Entretien avec Didier Fassin
Il n’aura fallu qu’un an à Israël pour assouvir sa soif de vengeance contre l’enclave de Gaza, pour en faire un immense champ de ruines, après lui avoir infligé son joug cruel pendant 16 années d’un blocus illégal et inhumain.
Il n’aura fallu qu’un an à Israël pour se rendre coupable d’un massacre de masse qui réunit toutes les conditions d’un génocide contemporain, que rien n’a arrêté, ni sa qualification comme tel par la Cour pénale internationale (CPI), ni les appels onusiens réitérés au cessez-le-feu.
Dans son dernier ouvrage édifiant
« Une étrange défaite. Sur le consentement à l’écrasement de Gaza », La Découverte, Didier Fassin, professeur au prestigieux Collège de France, où il est titulaire de la chaire « Questions morales et enjeux politiques dans les sociétés contemporaines», analyse ce «
consentement à l’écrasement de Gaza, cet acquiescement à sa dévastation et au massacre de sa population par l’Etat d’Israël » qui ajoutent à l’horreur de la tragédie humaine subie par les Gazaouis. Auteur prolifique, cet universitaire de renom, qui enseigne également à l’Institute for Advanced Study de Princeton et à l’École des hautes études en sciences sociales, a accepté de répondre aux questions d’Oumma.
Vous expliquez que l’objectif de votre ouvrage est de « résister au double fléau de la censure et de l’autocensure » en contribuant à la liberté d’expression critique. Comment ces mécanismes de censure et d’autocensure se manifestent-ils spécifiquement dans le contexte de Gaza ?
La censure prend différentes formes. Il y a l’interdiction d’événements scientifiques, culturels ou politiques. Il y a la répression des manifestations de rue et des occupations de campus universitaires. Il y a la dénonciation des étudiants par leur institution et la stigmatisation des professeurs par leurs collègues.
Rappeler l’histoire qui a précédé le 7 octobre, critiquer la violence des représailles à Gaza, et même demander un cessez-le-feu ont longtemps été dénoncés comme antisémites, voire comme des incitations à la haine ou apologies du terrorisme. Avec la censure, vient l’auto-censure. Une enquête internationale a montré que plus de huit spécialistes du Moyen-Orient sur dix ont fait le choix de ne pas s’exprimer sur le sujet à cause des sanctions qu’ils encouraient.
Le cas des grands médias occidentaux est intéressant, car il associe les deux logiques.
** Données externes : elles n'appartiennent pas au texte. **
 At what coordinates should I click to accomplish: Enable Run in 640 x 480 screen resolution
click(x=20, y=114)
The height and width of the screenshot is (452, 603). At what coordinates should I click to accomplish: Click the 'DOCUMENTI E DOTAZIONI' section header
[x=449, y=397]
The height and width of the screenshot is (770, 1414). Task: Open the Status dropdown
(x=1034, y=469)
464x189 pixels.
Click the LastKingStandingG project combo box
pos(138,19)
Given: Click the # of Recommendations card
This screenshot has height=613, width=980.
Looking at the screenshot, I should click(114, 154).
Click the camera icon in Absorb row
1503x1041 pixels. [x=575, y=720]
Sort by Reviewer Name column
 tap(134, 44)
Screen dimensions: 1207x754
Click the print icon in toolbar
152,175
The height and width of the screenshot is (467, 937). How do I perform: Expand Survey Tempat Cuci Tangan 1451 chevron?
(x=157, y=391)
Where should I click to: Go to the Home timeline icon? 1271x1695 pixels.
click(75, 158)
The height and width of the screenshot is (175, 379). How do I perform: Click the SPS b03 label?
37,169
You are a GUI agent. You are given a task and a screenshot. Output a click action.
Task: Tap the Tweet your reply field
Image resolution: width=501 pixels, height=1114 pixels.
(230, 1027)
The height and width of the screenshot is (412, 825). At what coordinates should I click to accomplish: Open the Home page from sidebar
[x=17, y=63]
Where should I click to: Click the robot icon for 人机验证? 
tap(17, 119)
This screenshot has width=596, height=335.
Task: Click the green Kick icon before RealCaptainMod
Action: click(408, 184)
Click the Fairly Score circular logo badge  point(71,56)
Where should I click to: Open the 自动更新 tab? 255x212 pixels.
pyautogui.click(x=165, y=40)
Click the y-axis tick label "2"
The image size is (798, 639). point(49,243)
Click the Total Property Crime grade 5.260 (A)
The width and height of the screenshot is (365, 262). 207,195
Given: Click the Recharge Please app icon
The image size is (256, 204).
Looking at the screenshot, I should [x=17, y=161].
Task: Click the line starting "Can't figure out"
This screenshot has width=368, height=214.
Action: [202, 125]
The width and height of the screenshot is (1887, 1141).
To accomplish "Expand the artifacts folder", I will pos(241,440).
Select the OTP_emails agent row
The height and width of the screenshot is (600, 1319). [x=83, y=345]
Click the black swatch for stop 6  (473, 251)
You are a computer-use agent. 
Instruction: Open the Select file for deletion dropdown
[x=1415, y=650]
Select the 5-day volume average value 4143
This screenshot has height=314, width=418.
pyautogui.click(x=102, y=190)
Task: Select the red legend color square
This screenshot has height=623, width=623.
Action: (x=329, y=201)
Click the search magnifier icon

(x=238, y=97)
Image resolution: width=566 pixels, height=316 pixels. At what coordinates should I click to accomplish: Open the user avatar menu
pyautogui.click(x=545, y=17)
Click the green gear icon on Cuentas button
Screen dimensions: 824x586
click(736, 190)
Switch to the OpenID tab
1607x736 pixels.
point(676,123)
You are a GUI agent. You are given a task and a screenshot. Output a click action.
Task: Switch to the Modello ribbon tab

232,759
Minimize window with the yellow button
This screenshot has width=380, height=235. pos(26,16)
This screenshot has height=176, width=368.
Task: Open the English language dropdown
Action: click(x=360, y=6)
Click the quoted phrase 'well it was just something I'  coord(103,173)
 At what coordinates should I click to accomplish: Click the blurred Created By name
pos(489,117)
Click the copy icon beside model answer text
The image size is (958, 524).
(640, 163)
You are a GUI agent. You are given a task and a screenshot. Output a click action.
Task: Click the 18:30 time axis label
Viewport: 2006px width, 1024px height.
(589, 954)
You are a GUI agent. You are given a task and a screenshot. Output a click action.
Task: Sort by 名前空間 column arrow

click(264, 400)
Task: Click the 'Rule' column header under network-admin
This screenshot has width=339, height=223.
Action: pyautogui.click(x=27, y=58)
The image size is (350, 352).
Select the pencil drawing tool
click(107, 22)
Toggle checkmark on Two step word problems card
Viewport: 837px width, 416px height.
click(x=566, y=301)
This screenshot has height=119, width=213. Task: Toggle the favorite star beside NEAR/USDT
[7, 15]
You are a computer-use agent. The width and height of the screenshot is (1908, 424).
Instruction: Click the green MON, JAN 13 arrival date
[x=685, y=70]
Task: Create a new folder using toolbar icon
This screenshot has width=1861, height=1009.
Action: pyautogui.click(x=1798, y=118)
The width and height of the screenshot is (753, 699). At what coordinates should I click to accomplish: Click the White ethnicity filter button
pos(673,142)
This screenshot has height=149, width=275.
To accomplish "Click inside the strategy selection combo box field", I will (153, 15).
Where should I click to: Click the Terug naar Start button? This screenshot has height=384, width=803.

D’un côté, les rédactions ont imposé un langage et une lecture des faits, invitant des politiciens et des militaires israéliens, mais ne donnant jamais à entendre des voix palestiniennes. De l’autre, les journalistes eux-mêmes, anticipant les critiques ou redoutant des sanctions, ont évité de montrer les exactions de l’armée israélienne et les souffrances du peuple palestinien. Il faut donc dire l’importance des médias indépendants, comme
+972 en Israël,
The Intercept et
Mondoweiss aux États-Unis,
L’Humanité,
Blast et
OrientXXI en France, entre autres, ainsi que des médias non-occidentaux, comme Al Jazeera, qui ont pu informer le public hors de ces pressions politiques et idéologiques.
Vous mentionnez que « le consentement à l’écrasement de Gaza a créé une immense faille dans l’ordre moral du monde » et évoquez deux distinctions nécessaires autour de la notion de consentement. Quelles sont ces distinctions ?
On peut consentir passivement, en laissant faire, ou bien activement, en apportant son soutien. Le refus de la plupart des pays occidentaux de demander un cessez-le-feu, alors que les massacres se déroulaient à Gaza, et l’absence de dénonciations de la destruction des universités et des assassinats de professeurs par les établissements d’enseignement supérieur relèvent du consentement passif.
Les déplacements des responsables politiques occidentaux pour assurer le gouvernement israélien de leur soutien sans réserve et les envois d’armes directement ou indirectement destinées à la dévastation des infrastructures et à l’écrasement des populations palestiniennes manifestent un consentement actif.